Bei 37 Patienten (6%) kam es zur anhaltenden Bildung von Antikörpern gegen Natalizumab. Dies war mit einer Zunahme an Infusionsreaktionen und Wirkungsverlust verbunden.

Monotherapie mit Natalizumab

Natalizumab ist zugelassen für die krankheitsmodifizierende Monotherapie von hochaktiver, schubförmig remittierend verlaufender multipler Sklerose bei

 Patienten mit erfolgloser Behandlung mit einem Interferon beta

 Patienten mit rasch fortschreitender Erkrankung (mindestens zwei Schübe im vorangegangenen Jahr) auch ohne andere krankheitsmodifizierende Vortherapie („hot naive patients“)

Natalizumab soll bis auf Weiteres nicht zusammen mit anderen krankheitsmodifizierenden Substanzen eingesetzt werden, weil die drei PML-Fälle unter Kombinationstherapie aufgetreten sind. Die Gabe von Glucocorticoiden bei akuten Schüben ist allerdings möglich. Vor der Um- oder Einstellung auf Natalizumab sollte ein unauffälliges weißes Blutbild nachgewiesen werden, akute Infekte sowie schwere rezidivierende Infekte in der Vorgeschichte sind auszuschließen. Die Therapie wird von einem Pharmakovigilanz-Programm begleitet, in dem unter anderem das Auftreten opportunistischer Infektionen überwacht wird. Bei anhaltender Bildung von Antikörpern gegen Natalizumab wird die Therapie unwirksam und muss abgesetzt werden.

Fazit

Natalizumab hemmt spezifisch die Entzündungsaktivität im ZNS bei MS-Patienten. Die Verringerung der Schubrate um 68% über zwei Jahre ist wesentlich ausgeprägter als bei anderen krankheitsmodifizierenden Therapien (z.B. Interferon beta, Glatirameracetat), mit denen Schubreduktionen um 30 bis 37% erreicht werden. Des Weiteren bremst Natalizumab die Behinderungsprogression deutlich. Die Substanz wird gut vertragen. Die nur vierwöchentliche Anwendung empfinden die Patienten möglicherweise als vorteilhaft. Aufgrund seiner Wirksamkeit und Verträglichkeit stellt Natalizumab eine Bereicherung der Therapieoptionen bei multipler Sklerose dar.

Quellen

Prof. Dr. med. Britta Engelhardt, Bern, Prof. Dr. med. Bernd Kieseier, Düsseldorf, Prof. Dr. med. Ralf Gold, Göttingen/Bochum, Pressekonferenz „Tysabri® – eine neue Substanzklasse bei multipler Sklerose. Effektivere Schubreduktion durch neuartigen Wirkmechanismus“, Berlin, 18. Juli 2006, veranstaltet von Biogen Idec GmbH.
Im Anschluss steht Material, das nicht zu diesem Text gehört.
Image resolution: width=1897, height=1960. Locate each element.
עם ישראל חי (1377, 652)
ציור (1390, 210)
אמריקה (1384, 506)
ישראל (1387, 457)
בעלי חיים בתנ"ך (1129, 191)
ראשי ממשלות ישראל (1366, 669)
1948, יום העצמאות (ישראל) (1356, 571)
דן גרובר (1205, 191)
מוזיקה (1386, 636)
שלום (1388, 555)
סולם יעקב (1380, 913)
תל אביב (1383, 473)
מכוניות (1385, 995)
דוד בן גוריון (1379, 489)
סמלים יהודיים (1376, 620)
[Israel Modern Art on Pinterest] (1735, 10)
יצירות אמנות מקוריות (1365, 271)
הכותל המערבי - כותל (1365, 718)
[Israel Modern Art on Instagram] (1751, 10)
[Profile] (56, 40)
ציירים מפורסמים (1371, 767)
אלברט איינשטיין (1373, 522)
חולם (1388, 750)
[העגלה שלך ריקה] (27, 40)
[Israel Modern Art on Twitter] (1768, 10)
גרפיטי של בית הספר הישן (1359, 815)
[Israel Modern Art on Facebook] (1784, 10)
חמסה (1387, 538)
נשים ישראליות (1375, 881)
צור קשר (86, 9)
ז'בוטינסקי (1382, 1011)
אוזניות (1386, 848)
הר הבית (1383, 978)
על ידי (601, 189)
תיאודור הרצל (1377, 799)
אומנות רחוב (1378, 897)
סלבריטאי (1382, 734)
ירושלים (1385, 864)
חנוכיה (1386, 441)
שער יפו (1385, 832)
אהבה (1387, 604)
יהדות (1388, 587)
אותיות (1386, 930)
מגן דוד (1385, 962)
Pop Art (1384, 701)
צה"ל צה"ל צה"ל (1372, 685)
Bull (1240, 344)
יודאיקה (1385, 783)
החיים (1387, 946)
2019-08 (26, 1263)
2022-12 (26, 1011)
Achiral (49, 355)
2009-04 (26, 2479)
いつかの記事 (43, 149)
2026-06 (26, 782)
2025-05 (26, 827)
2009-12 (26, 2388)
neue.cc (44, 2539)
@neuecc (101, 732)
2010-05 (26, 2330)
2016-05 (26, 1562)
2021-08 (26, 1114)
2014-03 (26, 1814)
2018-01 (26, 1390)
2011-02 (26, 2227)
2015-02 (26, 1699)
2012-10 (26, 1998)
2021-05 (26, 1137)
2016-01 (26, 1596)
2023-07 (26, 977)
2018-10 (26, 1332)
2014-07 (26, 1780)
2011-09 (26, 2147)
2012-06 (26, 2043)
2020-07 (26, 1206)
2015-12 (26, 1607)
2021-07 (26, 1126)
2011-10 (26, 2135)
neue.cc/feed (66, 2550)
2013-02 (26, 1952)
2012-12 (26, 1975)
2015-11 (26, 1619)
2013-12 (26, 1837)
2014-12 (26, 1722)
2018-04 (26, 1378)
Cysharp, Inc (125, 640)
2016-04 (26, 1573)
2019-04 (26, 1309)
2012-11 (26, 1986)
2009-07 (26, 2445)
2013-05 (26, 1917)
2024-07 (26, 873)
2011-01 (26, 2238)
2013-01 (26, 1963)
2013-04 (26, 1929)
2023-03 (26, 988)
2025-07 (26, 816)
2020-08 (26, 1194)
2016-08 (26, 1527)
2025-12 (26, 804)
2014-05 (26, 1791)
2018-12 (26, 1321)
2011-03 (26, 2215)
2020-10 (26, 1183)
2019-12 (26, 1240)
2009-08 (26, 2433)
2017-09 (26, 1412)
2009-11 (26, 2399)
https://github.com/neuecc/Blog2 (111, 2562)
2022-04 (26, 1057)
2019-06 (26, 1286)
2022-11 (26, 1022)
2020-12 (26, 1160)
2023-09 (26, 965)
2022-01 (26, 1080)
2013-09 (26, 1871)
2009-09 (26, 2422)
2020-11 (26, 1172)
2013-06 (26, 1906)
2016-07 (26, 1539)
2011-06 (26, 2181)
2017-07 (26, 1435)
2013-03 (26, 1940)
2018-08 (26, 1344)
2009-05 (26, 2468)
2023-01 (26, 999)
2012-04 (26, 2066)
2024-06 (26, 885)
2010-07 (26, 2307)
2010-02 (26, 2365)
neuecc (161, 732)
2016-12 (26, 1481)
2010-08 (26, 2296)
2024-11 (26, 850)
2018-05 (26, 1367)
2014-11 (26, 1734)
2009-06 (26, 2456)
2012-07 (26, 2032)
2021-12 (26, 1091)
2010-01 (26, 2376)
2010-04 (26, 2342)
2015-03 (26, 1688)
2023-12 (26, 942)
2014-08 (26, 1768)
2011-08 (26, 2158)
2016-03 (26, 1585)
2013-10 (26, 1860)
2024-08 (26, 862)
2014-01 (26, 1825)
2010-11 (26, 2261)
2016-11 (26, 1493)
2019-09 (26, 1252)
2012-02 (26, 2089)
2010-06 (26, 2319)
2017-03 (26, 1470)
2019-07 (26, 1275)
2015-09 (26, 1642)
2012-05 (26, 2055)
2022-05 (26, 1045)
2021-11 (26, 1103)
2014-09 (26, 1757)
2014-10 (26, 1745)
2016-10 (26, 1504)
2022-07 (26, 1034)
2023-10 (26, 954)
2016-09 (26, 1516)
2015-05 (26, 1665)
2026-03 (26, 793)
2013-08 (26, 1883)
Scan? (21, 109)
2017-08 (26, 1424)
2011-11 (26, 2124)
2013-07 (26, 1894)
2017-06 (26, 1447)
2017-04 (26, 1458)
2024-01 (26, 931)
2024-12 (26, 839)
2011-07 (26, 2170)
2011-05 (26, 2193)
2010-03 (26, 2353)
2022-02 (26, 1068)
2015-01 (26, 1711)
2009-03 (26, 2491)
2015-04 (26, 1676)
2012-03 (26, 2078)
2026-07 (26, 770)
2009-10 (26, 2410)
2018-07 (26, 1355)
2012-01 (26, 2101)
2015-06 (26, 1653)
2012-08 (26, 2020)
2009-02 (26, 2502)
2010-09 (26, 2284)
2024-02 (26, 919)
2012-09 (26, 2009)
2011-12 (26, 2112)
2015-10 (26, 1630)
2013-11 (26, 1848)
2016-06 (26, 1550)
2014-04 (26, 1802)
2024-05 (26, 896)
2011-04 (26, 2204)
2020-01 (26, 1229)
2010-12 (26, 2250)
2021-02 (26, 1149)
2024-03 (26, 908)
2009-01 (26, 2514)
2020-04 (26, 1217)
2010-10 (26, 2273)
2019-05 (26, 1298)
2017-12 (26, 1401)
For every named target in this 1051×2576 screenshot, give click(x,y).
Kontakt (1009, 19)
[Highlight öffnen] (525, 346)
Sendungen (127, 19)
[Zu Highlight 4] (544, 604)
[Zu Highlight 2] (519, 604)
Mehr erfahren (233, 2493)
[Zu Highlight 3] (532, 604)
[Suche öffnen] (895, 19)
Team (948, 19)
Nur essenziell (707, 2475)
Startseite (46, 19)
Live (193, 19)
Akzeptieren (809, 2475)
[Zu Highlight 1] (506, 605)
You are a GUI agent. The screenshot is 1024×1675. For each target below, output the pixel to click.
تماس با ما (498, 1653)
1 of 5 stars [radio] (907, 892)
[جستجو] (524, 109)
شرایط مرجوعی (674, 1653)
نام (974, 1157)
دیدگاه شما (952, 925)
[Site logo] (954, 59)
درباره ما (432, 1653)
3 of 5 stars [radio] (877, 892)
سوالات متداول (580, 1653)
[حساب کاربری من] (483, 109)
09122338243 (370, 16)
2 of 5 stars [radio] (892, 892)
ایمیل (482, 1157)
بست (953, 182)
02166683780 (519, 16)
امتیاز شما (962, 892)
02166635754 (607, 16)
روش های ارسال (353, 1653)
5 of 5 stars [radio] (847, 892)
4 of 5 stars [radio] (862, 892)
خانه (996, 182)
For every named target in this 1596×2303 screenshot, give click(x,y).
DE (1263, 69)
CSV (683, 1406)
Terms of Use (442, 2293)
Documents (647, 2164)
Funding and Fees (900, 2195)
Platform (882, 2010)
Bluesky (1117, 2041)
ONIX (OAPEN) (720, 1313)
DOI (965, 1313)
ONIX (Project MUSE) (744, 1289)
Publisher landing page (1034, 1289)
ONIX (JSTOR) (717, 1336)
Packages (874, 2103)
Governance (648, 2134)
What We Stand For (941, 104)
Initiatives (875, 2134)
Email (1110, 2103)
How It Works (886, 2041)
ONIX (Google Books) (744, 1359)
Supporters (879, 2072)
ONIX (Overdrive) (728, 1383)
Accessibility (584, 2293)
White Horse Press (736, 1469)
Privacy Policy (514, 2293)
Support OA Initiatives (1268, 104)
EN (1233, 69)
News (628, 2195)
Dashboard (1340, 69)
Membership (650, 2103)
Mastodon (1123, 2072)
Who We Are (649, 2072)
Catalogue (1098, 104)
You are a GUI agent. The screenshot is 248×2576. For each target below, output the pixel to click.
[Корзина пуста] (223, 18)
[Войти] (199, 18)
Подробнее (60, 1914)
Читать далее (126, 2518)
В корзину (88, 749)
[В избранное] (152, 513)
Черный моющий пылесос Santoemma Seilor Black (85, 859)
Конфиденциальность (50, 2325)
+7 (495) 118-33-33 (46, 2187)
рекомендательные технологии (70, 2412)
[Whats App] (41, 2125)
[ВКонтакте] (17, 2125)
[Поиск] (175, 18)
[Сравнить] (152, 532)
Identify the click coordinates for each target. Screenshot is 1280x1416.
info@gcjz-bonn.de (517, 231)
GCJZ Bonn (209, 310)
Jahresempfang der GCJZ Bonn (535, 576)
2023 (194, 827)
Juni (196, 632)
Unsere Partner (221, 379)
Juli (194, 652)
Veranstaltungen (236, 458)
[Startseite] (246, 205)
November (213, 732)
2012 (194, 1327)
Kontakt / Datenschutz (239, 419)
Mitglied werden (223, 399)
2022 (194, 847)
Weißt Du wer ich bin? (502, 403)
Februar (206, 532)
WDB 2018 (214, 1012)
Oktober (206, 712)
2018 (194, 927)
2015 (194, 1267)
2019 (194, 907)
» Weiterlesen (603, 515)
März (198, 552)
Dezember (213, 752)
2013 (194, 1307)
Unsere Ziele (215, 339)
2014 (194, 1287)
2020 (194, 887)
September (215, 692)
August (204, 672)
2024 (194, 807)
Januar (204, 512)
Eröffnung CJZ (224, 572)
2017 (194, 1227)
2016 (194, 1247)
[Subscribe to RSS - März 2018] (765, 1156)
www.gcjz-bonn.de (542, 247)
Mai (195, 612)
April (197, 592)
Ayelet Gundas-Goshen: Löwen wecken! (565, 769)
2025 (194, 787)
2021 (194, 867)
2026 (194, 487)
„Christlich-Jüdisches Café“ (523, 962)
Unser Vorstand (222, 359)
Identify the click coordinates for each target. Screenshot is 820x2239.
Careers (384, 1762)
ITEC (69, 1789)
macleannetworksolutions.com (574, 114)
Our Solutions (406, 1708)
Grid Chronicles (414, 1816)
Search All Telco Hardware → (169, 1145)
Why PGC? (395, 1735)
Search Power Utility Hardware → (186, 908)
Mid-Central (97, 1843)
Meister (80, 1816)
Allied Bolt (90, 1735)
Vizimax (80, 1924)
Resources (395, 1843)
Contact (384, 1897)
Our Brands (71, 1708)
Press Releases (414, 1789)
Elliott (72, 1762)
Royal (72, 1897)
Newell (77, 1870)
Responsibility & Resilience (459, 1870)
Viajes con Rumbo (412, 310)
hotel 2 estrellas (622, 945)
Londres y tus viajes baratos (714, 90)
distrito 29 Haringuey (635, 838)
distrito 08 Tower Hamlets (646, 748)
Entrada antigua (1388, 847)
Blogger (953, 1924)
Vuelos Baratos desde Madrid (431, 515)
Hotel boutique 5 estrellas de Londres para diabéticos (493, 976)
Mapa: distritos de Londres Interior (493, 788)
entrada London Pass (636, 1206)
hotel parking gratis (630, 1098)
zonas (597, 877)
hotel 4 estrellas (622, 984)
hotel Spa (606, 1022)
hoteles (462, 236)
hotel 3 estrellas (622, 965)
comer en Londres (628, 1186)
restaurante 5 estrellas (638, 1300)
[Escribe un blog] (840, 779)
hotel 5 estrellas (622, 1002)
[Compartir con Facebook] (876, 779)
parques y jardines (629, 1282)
Polman CH, et al. A randomized, placebo-controlled trial of natalizumab for relapsing multiple sclerosis. N Engl J Med 2006;354:899–910.

Yousry TA, et al. Evaluation of patients treated with natalizumab for progressive multifocal leukoencephalopathy. N Engl J Med 2006;354:924–33.